Oh, Gina

Scarface (1983) has grown into a massive cult favorite over the years, but rarely is it praised for its treatment of female characters. But Oliver Stone’s script does include two juicy roles for women, each of which leaves a lasting impression: Michelle Pfeiffer as Tony Montana’s lady Elvira Hancock and Mary Elizabeth Mastrantonio as Tony’s baby sister Gina. The rest of the women in the film are just small roles, like Tony and Gina’s mom or the blonde eye candy Manny beds. Pfeiffer’s performance was most certainly Oscar-worthy in my estimation, but Mastrantonio nearly equaled her excellence.

The women are polar opposites in many ways. Elvira is blonde, blue-eyed, with an icy glare and a deeply cynical outlook that leads to some memorably sarcastic one-liners for Pfeiffer. Gina is a little younger, eager and innocent when we first meet her, with enormous, expressive chocolate eyes and the vibrant, corkscrew mane of a goddess. Yet, for all their differences they share one thing in common: Tony’s desire for them.

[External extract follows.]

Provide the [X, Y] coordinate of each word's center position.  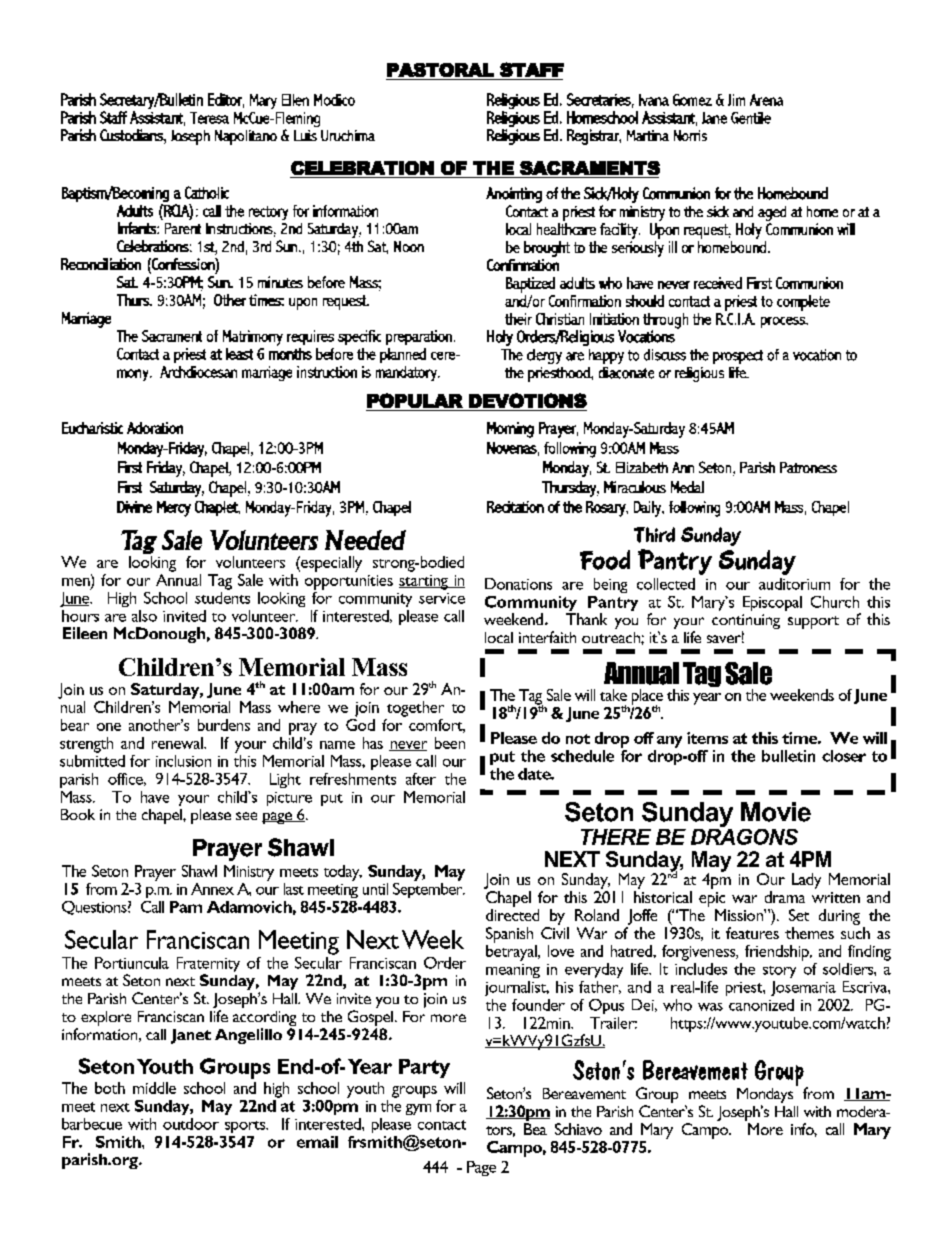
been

Tony is infatuated with Elvira at first sight and only becomes more obsessed with winning her heart when she repeatedly shoots down his advances. It’s the thrill of the chase for Tony. Once the pair are married, and Elvira grows tired of Tony’s many flaws, he treats hers with hostile disdain. The honeymoon is over, quickly. When it comes to his kid sister Gina, though, the feelings are far more complex. Folklore and mythology are rife with incestuous brother-sister relationships, and Brian De Palma’s Scarface is nothing if not a modern (for 1983) myth, fraught with drama and tragedy. We quickly realize that Tony’s brotherly love is actually sinister. He seemingly wants to possess Gina, to own her. He loses his temper when he sees Gina making out with a man in a club, then warns his associate and best friend Manny (Steven Bauer) never to go near her. Well, spoiler for a 37 year old film, but Manny and Gina have a secret tryst, falling madly in love. When Tony discovers their secret, he acts out in the only way he knows how, with violence, killing Manny as Gina watches.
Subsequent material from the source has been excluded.